By JUDY LIN – Associated Press | 8PM - 15 Sept
SACRAMENTO, Calif. (AP) — State lawmakers on Monday were considering a compromise plan to end California's longest-ever budget stalemate, a proposal that includes increasing the paycheck withholding for state income taxes.
The withholding provision was one of several steps lawmakers used to close a $15.2 billion deficit without borrowing or new taxes. They acknowledged the proposal would get the state through its current fiscal year but not solve California's ongoing fiscal problems.
The Senate and Assembly scheduled floor sessions for Monday evening. Rank-and-file lawmakers scrambled to understand the compromise that was announced Sunday afternoon, while Republican and Democratic leaders sought to revise the language in a way that would assure the bill's passage.
The budget requires a two-thirds vote in both houses so it can be sent to the governor, who indicated he would not sign the plan in its original form.

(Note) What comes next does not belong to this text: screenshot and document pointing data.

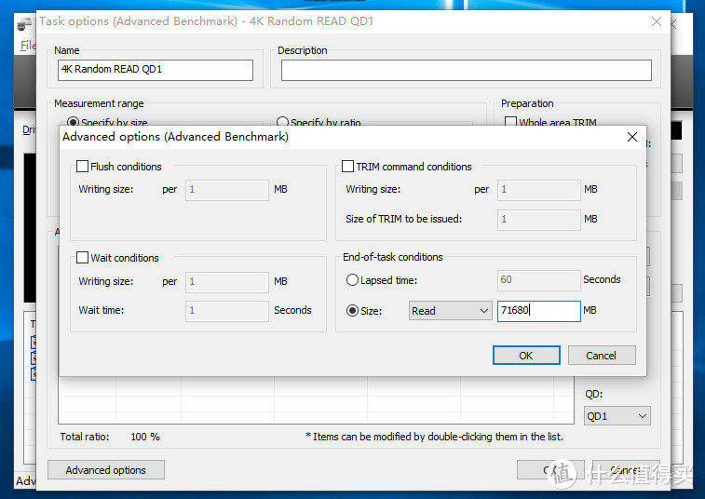
Task: Select the Lapsed time radio button
Action: 352,280
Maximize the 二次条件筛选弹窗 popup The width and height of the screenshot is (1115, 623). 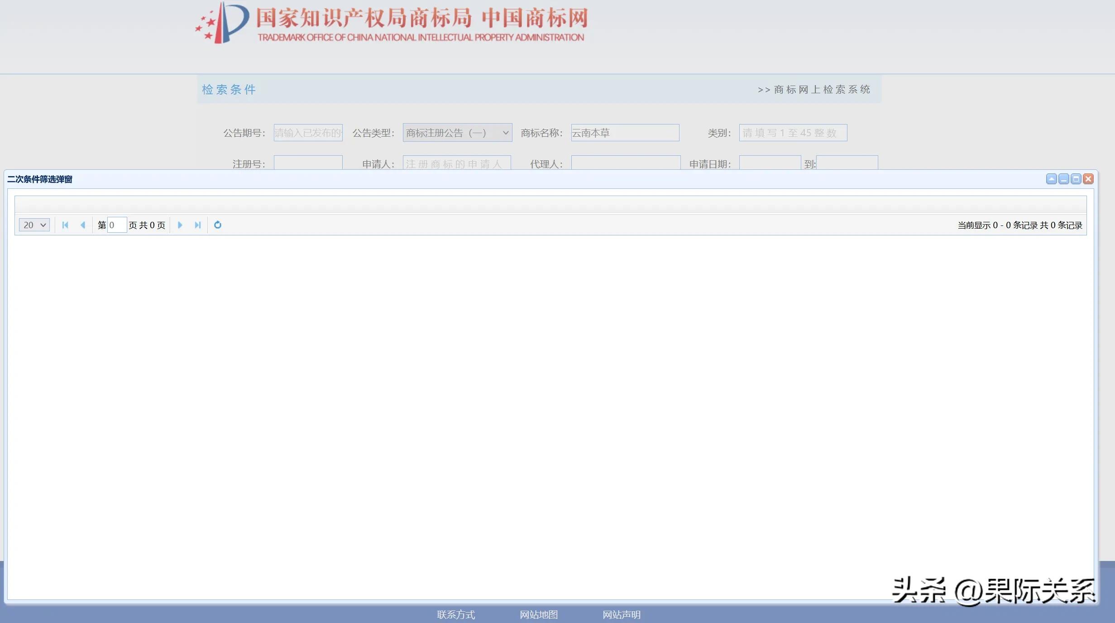click(1076, 179)
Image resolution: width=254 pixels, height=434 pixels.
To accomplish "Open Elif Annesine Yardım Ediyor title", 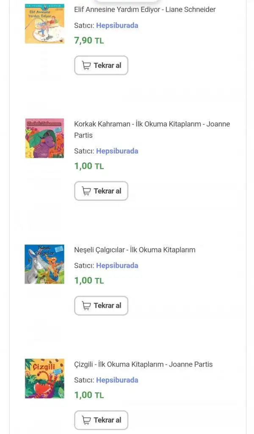I will (x=145, y=9).
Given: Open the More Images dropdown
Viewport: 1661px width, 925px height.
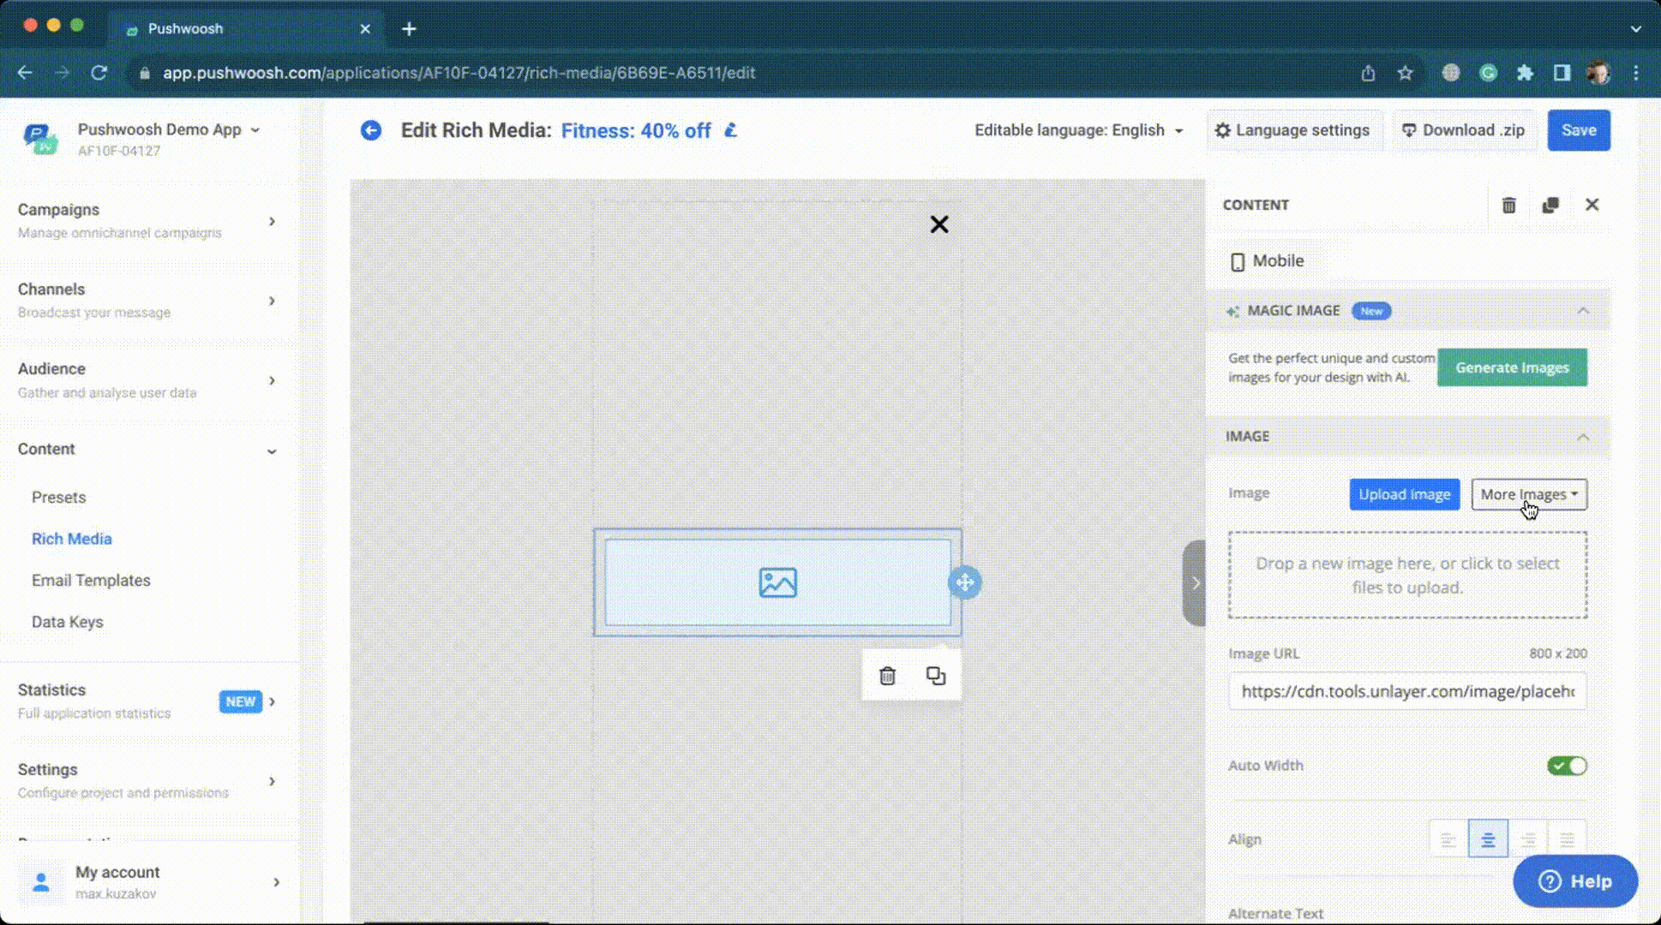Looking at the screenshot, I should tap(1529, 494).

In a letter to the four legislative leaders, Gov. Arnold Schwarzenegger said he will not sign the budget unless it includes a stronger rainy day account that could be tapped in years when revenue declines.
The budget proposal includes $7.1 billion in spending cuts and fills the remaining gap by moving up tax collection deadlines and closing some tax loopholes. Those maneuvers will generate $9.3 billion, leaving a small reserve for unanticipated expenses.

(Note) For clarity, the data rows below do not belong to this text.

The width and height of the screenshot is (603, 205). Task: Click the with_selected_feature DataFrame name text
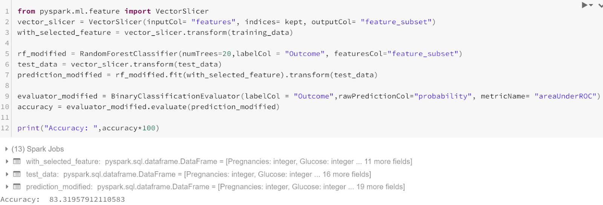point(63,162)
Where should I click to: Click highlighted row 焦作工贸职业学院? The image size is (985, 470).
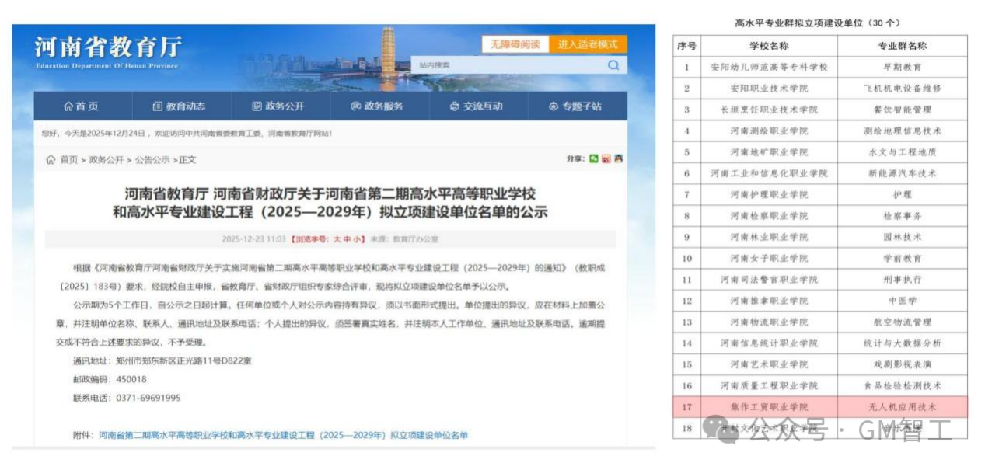820,406
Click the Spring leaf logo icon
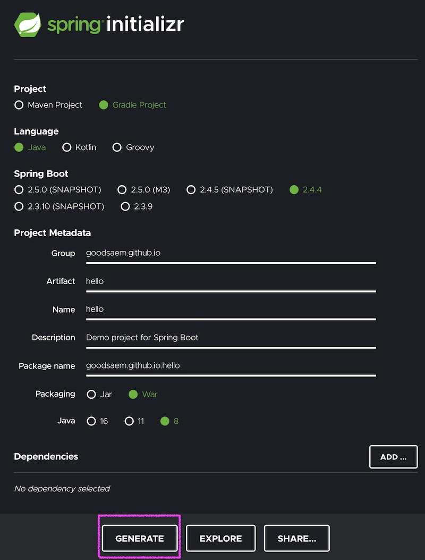425x560 pixels. 28,24
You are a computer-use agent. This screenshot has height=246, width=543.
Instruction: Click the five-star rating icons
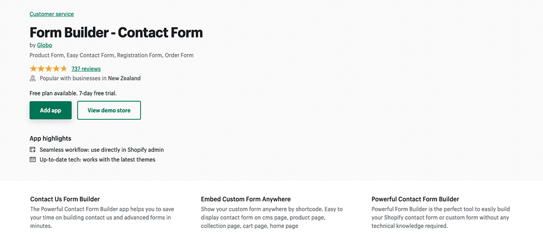click(48, 69)
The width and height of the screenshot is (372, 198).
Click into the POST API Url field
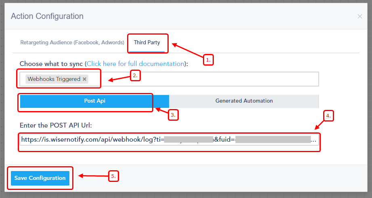(x=169, y=140)
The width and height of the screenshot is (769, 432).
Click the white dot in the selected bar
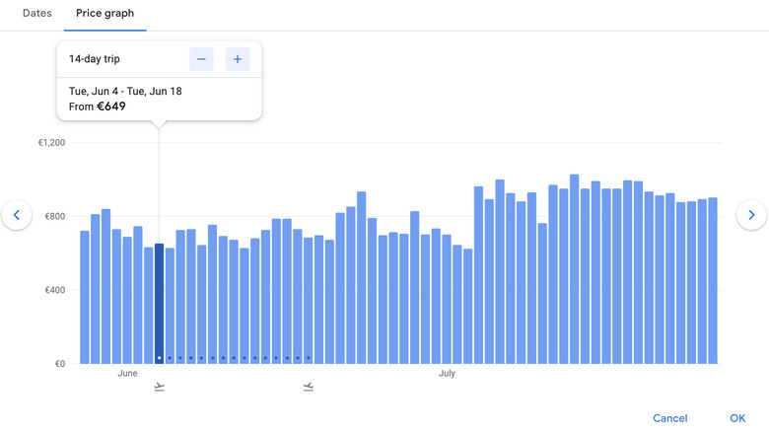coord(160,358)
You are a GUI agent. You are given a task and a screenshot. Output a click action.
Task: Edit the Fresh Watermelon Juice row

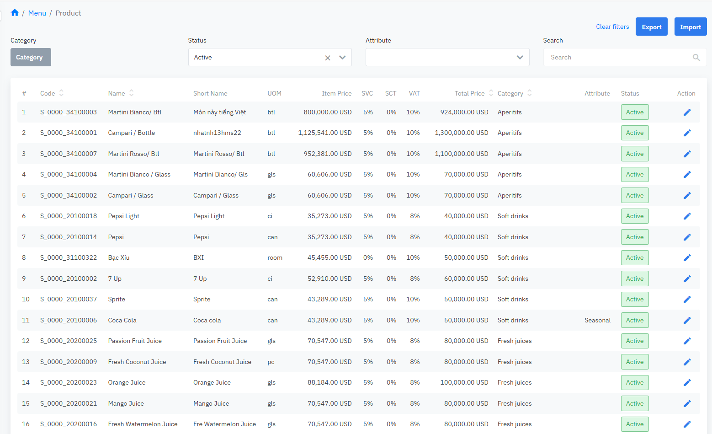click(x=687, y=424)
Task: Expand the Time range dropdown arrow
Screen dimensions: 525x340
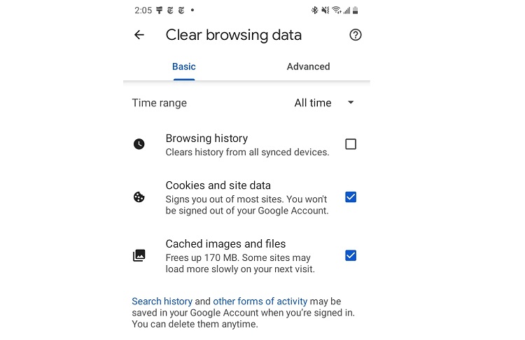Action: click(351, 103)
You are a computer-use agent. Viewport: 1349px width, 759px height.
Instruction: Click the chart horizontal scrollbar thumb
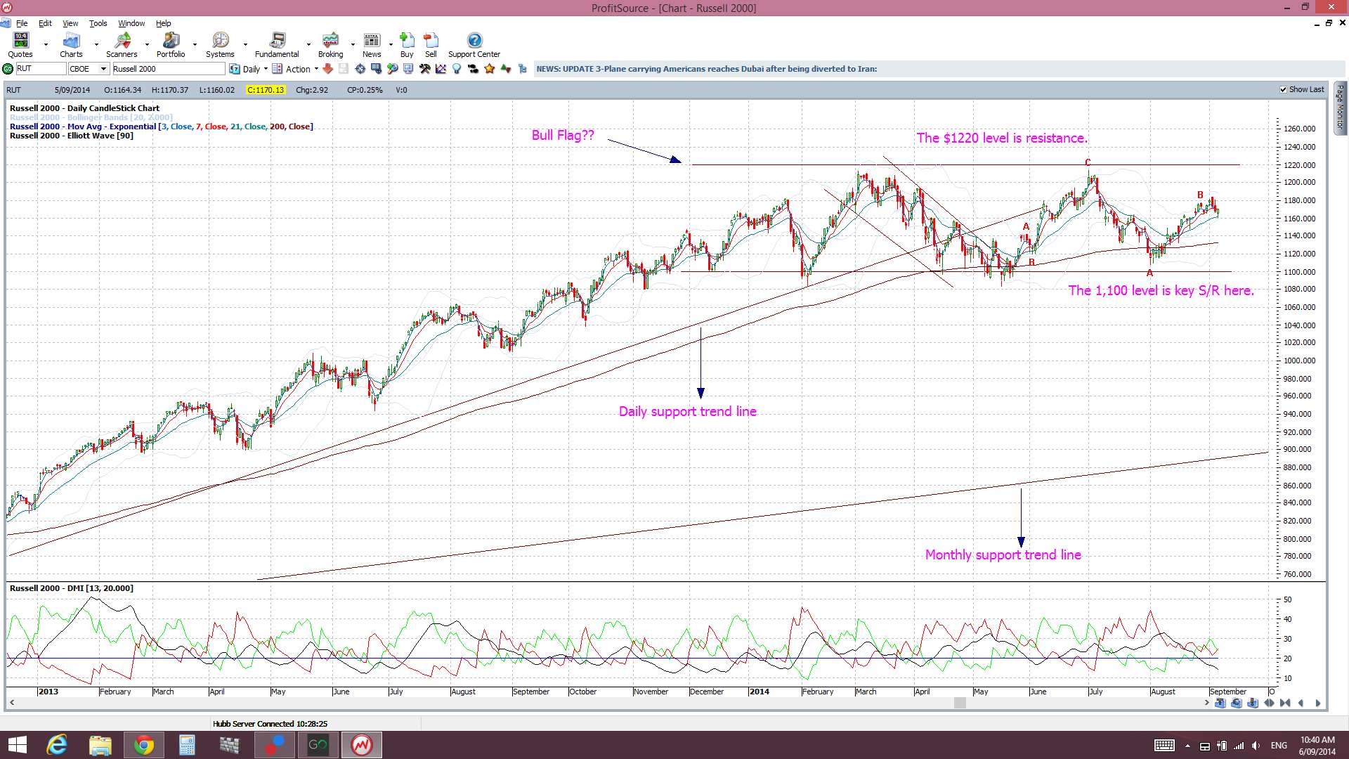(960, 703)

A large portion of the revenue depends on increasing income tax withholdings by 10 percent for working Californians, a move that would raise $1.6 billion. It also would require those who pay quarterly taxes — including limited-liability corporations and wealthier Californians — to pay 30 percent of their taxes in each of the first two quarters of the fiscal year instead of 25 percent. That move would generate $2.3 billion.
Tax experts said the result of higher withholdings will mean less take-home pay for many workers. Taxpayers can adapt by adjusting withholdings once the change takes effect, said Lenny Goldberg of the California Tax Reform Association.
"It's really about timing," he said. "It will come out of people's take-home pay, and they will end up getting a bigger refund in April."
Assembly Speaker Karen Bass said the $104.3 billion general fund spending plan does not address California's long-term difficulty in balancing spending with revenue. But the Los Angeles Democrat said it was important for lawmakers to finish work on the budget for the current fiscal year, which began July 1.
During the impasse, Republicans have refused to raise taxes on corporations and the wealthy, as Democrats had proposed. The impasse continued despite Schwarzenegger's offer to increase the state sales tax 1 cent for three years.
"At the end of the day, we weren't able to raise the revenues we wanted," Bass told reporters Monday. "But we were able to close significant budget loopholes that is giving us revenue in this budget year that prevent us from having to make the draconian cuts."
The agreement was announced Sunday by the Legislature's Democratic and Republican leaders, who were pitching it to their respective caucuses ahead of the floor sessions.
The cuts include many of those the governor proposed in his May budget revision, although Democrats rejected what they considered the worst of those cuts. They did not want to reduce foster care funding or kick children off welfare if their parents don't find work within five years.